Problem details: Look through the data below and return each line where "will" appears.

Data under study:
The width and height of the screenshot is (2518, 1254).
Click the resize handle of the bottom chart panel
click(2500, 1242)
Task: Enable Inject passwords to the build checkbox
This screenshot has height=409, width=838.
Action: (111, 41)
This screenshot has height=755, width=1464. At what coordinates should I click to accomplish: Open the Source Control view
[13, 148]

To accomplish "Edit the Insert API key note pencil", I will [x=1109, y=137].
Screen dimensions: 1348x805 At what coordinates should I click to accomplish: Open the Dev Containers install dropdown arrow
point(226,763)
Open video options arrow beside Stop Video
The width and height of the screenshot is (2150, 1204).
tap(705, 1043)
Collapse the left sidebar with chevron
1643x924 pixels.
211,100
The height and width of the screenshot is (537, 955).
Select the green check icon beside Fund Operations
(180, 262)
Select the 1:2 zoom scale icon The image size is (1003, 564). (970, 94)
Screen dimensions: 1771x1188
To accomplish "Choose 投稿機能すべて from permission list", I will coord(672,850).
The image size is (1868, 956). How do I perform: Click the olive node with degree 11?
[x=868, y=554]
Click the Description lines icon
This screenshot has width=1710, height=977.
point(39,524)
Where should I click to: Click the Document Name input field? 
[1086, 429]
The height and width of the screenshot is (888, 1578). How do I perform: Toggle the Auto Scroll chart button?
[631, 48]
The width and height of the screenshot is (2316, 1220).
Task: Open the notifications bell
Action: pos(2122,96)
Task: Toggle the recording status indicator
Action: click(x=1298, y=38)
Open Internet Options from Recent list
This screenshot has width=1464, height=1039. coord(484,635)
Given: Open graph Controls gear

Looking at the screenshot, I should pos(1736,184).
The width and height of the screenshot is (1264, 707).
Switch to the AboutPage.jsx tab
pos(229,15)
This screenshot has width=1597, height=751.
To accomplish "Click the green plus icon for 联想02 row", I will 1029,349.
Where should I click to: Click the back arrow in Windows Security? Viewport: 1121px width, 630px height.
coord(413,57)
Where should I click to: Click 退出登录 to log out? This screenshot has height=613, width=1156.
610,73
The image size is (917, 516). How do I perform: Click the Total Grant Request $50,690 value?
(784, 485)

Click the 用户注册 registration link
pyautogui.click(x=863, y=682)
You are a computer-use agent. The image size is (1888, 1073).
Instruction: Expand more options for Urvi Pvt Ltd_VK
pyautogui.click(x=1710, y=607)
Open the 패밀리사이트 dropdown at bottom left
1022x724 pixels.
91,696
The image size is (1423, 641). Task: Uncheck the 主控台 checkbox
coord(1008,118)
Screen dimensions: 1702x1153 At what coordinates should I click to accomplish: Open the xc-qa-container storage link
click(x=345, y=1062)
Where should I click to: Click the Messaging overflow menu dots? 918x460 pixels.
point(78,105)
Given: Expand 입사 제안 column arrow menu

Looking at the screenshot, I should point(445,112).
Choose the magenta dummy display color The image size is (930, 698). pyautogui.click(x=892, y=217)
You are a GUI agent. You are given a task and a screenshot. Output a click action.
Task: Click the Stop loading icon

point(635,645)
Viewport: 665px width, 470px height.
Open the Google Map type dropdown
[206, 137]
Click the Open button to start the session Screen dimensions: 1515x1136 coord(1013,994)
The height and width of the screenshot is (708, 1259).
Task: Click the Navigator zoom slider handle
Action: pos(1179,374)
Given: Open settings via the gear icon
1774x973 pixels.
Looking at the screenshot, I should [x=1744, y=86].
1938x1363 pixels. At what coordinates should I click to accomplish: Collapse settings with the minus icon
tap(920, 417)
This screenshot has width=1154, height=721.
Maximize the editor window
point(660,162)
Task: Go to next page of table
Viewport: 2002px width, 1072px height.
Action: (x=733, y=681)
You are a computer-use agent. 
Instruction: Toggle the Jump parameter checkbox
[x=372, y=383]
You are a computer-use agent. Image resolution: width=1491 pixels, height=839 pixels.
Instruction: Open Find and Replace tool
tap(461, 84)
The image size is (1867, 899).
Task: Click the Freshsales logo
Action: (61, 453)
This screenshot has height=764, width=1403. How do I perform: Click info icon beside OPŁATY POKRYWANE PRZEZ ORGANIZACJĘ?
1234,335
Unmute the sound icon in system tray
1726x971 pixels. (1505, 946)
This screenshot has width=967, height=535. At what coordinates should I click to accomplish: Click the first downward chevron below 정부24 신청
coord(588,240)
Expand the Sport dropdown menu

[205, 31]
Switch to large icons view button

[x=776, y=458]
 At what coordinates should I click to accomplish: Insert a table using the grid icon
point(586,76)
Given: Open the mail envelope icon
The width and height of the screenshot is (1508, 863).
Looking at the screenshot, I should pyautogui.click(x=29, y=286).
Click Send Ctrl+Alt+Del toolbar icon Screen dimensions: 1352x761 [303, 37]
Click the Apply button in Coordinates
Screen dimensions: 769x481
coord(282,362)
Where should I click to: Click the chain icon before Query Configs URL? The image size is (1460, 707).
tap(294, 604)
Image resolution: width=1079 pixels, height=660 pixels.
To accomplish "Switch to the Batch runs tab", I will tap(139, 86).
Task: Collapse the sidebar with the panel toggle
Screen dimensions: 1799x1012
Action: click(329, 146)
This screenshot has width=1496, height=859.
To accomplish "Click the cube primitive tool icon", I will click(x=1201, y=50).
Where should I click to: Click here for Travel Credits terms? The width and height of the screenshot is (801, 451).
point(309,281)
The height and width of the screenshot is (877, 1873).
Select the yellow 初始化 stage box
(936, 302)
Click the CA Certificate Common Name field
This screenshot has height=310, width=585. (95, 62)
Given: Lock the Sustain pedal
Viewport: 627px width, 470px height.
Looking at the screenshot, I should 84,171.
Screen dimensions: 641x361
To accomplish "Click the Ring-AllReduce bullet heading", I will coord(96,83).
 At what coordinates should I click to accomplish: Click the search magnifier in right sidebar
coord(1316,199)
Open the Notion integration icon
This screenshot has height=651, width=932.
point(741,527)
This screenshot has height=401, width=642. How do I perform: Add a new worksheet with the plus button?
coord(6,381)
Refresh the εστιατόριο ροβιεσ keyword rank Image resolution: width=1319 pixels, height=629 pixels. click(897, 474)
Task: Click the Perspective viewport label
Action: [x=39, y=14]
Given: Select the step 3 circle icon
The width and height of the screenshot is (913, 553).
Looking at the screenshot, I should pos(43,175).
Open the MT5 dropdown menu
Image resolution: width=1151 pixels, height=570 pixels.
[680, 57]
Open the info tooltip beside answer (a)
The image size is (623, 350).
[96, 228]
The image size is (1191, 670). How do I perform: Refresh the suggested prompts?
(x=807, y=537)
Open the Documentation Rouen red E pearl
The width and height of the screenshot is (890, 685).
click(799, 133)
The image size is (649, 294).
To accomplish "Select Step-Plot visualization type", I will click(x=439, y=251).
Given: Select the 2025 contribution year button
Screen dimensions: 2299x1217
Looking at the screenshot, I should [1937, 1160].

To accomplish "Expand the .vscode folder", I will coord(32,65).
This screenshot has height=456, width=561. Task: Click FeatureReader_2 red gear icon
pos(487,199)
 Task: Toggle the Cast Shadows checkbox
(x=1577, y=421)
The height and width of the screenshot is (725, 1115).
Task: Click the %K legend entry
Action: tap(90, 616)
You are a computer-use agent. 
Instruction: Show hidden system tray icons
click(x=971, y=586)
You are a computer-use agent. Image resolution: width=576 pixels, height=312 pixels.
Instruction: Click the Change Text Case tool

Result of this task:
To accomplish "Edit the Insert API key note pencil", I will [x=1109, y=137].
To accomplish "Choose 投稿機能すべて from permission list", I will coord(672,850).
To accomplish "Click the green plus icon for 联想02 row", I will 1029,349.
To accomplish "Switch to the Batch runs tab", I will tap(139, 86).
To accomplish "Click the cube primitive tool icon", I will click(x=1201, y=50).
To accomplish "Click the Ring-AllReduce bullet heading", I will coord(96,83).
To accomplish "Select Step-Plot visualization type", I will click(x=439, y=251).
To accomplish "Expand the .vscode folder", I will coord(32,65).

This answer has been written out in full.